JC - Depois dos altos e baixos da banda, o “Acústico MTV” e o “Rosas”, foram discos comercialmente bem-sucedidos. Até que ponto isso ajuda na hora de entrar em estúdio para um novo trabalho?

Passarell - Dá mais tranqüilidade saber que as pessoas estão gostando da música que você está fazendo, que o negócio tá rolando. Depois do “Acústico” havia aquela dúvida sobre o disco novo e até que ponto ele seria influenciado pelo “Acústico”. Foi legal ver que músicas como “Da Sua Maneira”, “Mais”, que são rock ‘n’roll, rolaram. Isso dá uma tranqüilidade, não é por você fez um acústico que vai deixar de fazer rock. Agora o importante é aproveitar o que se faz e fazer as coisas bem feitas, sair do estúdio feliz por ter feito um disco que gostou. O resto não depende tanto da gente.

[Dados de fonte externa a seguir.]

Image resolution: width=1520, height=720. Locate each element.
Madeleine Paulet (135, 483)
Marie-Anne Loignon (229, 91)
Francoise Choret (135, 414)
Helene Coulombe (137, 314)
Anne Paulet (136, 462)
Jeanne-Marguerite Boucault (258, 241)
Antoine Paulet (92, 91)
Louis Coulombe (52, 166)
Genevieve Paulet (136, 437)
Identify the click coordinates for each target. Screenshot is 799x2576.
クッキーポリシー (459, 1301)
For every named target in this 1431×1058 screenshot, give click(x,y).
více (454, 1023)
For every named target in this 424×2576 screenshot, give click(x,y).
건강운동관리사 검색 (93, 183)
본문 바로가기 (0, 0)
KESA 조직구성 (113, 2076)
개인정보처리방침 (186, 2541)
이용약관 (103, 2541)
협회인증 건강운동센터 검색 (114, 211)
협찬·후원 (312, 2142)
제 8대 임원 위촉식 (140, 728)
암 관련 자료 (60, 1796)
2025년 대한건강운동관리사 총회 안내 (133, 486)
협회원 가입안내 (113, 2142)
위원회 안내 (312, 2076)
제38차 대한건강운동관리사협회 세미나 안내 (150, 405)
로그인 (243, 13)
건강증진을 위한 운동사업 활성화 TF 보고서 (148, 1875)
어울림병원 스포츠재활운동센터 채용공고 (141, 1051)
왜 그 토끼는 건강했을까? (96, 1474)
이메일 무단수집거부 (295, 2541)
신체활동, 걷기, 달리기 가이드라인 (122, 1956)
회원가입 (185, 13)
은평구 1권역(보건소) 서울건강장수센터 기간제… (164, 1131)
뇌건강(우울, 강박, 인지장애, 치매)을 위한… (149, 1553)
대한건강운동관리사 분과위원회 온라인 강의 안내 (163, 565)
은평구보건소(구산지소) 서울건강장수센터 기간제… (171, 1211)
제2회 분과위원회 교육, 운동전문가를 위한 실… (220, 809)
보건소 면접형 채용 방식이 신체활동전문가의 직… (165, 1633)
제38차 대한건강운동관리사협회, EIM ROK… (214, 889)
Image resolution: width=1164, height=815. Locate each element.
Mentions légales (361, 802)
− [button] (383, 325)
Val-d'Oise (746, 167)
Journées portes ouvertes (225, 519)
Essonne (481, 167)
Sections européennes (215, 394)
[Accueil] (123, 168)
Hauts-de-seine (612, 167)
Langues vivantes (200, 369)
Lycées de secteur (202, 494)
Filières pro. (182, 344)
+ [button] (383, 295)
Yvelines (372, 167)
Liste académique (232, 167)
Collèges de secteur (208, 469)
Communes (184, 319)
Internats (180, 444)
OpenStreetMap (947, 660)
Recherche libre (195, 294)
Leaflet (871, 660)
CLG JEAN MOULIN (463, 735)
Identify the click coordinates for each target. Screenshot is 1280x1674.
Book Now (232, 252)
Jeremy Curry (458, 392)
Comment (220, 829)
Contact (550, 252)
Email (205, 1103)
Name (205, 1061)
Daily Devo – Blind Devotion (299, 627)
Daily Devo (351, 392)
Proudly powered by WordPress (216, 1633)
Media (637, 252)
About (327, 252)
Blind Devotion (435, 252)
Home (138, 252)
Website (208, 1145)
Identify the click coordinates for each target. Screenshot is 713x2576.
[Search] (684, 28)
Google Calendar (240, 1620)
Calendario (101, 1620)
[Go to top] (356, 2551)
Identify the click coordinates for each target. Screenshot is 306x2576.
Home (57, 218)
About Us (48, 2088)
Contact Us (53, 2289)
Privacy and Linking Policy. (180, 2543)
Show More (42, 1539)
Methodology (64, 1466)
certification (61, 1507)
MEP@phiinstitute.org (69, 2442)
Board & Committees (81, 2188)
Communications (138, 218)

JC - O show do “Gigante!” tem antigos sucessos?

Passarell - A gente vai misturar músicas novas, tocar umas cinco do disco novo, com outras que já rolaram dos discos passados, mudando a ordem... O show tem um visual novo, um palco novo, o gigante...

JC - Depois de mais de 20 anos de carreira, o público do Capital é muito jovem?

Passarell - 90% do nosso público é formado por jovens com menos de 18 anos. É um público bem novo. Por um lado é bom porque significa que você se renovou. O Dinho, às vezes, fala que é f... porque parece que ninguém sabe direito das coisas que já foram feitas. Mas é legal ter renovado, o grande mérito da volta do Capital foi ter feito músicas novas. No repertório do novo show ficou legal porque tem essas músicas mas também tem “Da Sua Maneira”, “Tudo que Vai”, “Natasha”, “Fátima”... O show está bem rock ‘n’ roll.

JC - O Capital emendou as turnês dos últimos discos. Percorrer o Interior continua sendo estimulante?

Passarell - É maravilhoso, continua sendo legal. O Interior do Estado de São Paulo tem uma p... infra, tem informação, mesmo nas feiras que a gente vai. De um tempo pra cá as feiras agropecuárias deixaram de ser exclusivas dos artistas sertanejos e têm muito rock. Hoje, cerca de 80% dos shows do Capital são no Interior de São Paulo. O público é bom e é possível levar toda a estrutura.

• Serviço

Show do Capital Inicial. Hoje, às 23h, na Cervejaria dos Monges. Avenida Getúlio Vargas, 7-50. Informações: (14) 3234-7773.